WORK TO COMPLETE: Write out all of the data below again, line for line, without changing anything.

=== RECORDS FOR THE TASK ===

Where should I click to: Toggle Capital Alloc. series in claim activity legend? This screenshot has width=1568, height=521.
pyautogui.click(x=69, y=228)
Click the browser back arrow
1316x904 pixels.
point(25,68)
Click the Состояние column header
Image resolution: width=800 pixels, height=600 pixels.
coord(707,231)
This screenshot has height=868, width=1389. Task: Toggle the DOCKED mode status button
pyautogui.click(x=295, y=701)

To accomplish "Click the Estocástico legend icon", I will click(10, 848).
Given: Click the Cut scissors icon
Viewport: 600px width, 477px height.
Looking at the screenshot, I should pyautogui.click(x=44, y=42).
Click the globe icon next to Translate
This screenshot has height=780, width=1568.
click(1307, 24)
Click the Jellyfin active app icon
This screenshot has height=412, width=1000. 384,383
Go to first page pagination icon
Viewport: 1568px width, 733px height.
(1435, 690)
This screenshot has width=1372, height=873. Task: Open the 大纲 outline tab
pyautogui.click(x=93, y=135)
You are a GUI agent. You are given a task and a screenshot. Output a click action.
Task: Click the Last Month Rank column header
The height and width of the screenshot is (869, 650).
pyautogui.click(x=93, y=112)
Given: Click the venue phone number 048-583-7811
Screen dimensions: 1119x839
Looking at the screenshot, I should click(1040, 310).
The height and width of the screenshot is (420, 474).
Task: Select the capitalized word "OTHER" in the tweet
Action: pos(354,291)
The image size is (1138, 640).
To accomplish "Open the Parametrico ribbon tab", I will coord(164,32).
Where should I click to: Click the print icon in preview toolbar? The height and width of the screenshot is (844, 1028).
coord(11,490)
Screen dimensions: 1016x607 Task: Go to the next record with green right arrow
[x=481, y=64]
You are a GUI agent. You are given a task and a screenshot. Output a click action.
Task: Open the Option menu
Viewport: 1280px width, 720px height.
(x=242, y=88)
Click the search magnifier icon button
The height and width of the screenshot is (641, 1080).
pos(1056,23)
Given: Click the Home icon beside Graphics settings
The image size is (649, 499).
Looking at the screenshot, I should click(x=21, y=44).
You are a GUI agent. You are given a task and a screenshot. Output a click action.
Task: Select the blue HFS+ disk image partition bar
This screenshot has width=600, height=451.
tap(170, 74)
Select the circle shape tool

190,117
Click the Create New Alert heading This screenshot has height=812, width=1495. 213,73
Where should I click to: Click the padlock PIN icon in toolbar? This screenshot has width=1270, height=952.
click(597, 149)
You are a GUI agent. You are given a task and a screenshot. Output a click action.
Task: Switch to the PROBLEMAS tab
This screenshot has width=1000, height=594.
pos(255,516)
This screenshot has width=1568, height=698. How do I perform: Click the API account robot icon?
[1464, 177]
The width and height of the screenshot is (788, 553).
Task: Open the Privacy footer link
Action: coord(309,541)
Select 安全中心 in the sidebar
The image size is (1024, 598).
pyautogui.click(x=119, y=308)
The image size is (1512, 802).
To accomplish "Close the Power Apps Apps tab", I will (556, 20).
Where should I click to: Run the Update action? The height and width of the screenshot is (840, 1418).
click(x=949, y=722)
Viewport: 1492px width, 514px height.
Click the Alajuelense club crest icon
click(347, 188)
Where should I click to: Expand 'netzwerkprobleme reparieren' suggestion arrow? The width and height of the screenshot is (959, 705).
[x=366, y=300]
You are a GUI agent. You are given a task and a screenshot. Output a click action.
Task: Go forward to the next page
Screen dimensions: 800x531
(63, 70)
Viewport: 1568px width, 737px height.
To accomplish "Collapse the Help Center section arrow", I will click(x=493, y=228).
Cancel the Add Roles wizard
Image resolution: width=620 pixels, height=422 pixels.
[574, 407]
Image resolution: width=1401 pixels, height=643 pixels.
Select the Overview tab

===

THE SOLUTION:
Where should I click to: Toggle Capital Alloc. series in claim activity legend? This screenshot has width=1568, height=521.
pyautogui.click(x=69, y=228)
Click the browser back arrow
1316x904 pixels.
point(25,68)
Click the Состояние column header
Image resolution: width=800 pixels, height=600 pixels.
coord(707,231)
This screenshot has height=868, width=1389. Task: Toggle the DOCKED mode status button
pyautogui.click(x=295, y=701)

To accomplish "Click the Estocástico legend icon", I will click(10, 848).
Given: Click the Cut scissors icon
Viewport: 600px width, 477px height.
Looking at the screenshot, I should pyautogui.click(x=44, y=42).
Click the globe icon next to Translate
This screenshot has height=780, width=1568.
click(1307, 24)
Click the Jellyfin active app icon
This screenshot has height=412, width=1000. 384,383
Go to first page pagination icon
Viewport: 1568px width, 733px height.
(1435, 690)
This screenshot has width=1372, height=873. Task: Open the 大纲 outline tab
pyautogui.click(x=93, y=135)
You are a GUI agent. You are given a task and a screenshot. Output a click action.
Task: Click the Last Month Rank column header
The height and width of the screenshot is (869, 650).
pyautogui.click(x=93, y=112)
Given: Click the venue phone number 048-583-7811
Screen dimensions: 1119x839
Looking at the screenshot, I should click(1040, 310).
The height and width of the screenshot is (420, 474).
Task: Select the capitalized word "OTHER" in the tweet
Action: pos(354,291)
The image size is (1138, 640).
To accomplish "Open the Parametrico ribbon tab", I will coord(164,32).
Where should I click to: Click the print icon in preview toolbar? The height and width of the screenshot is (844, 1028).
coord(11,490)
Screen dimensions: 1016x607 Task: Go to the next record with green right arrow
[x=481, y=64]
You are a GUI agent. You are given a task and a screenshot. Output a click action.
Task: Open the Option menu
Viewport: 1280px width, 720px height.
(x=242, y=88)
Click the search magnifier icon button
The height and width of the screenshot is (641, 1080).
pos(1056,23)
Given: Click the Home icon beside Graphics settings
The image size is (649, 499).
Looking at the screenshot, I should click(x=21, y=44).
You are a GUI agent. You are given a task and a screenshot. Output a click action.
Task: Select the blue HFS+ disk image partition bar
This screenshot has width=600, height=451.
tap(170, 74)
Select the circle shape tool

190,117
Click the Create New Alert heading This screenshot has height=812, width=1495. 213,73
Where should I click to: Click the padlock PIN icon in toolbar? This screenshot has width=1270, height=952.
click(597, 149)
You are a GUI agent. You are given a task and a screenshot. Output a click action.
Task: Switch to the PROBLEMAS tab
This screenshot has width=1000, height=594.
pos(255,516)
This screenshot has width=1568, height=698. How do I perform: Click the API account robot icon?
[1464, 177]
The width and height of the screenshot is (788, 553).
Task: Open the Privacy footer link
Action: coord(309,541)
Select 安全中心 in the sidebar
The image size is (1024, 598).
pyautogui.click(x=119, y=308)
The image size is (1512, 802).
To accomplish "Close the Power Apps Apps tab", I will (556, 20).
Where should I click to: Run the Update action? The height and width of the screenshot is (840, 1418).
click(x=949, y=722)
Viewport: 1492px width, 514px height.
Click the Alajuelense club crest icon
click(347, 188)
Where should I click to: Expand 'netzwerkprobleme reparieren' suggestion arrow? The width and height of the screenshot is (959, 705).
[x=366, y=300]
You are a GUI agent. You are given a task and a screenshot. Output a click action.
Task: Go forward to the next page
Screen dimensions: 800x531
(63, 70)
Viewport: 1568px width, 737px height.
To accomplish "Collapse the Help Center section arrow", I will click(x=493, y=228).
Cancel the Add Roles wizard
Image resolution: width=620 pixels, height=422 pixels.
[574, 407]
Image resolution: width=1401 pixels, height=643 pixels.
Select the Overview tab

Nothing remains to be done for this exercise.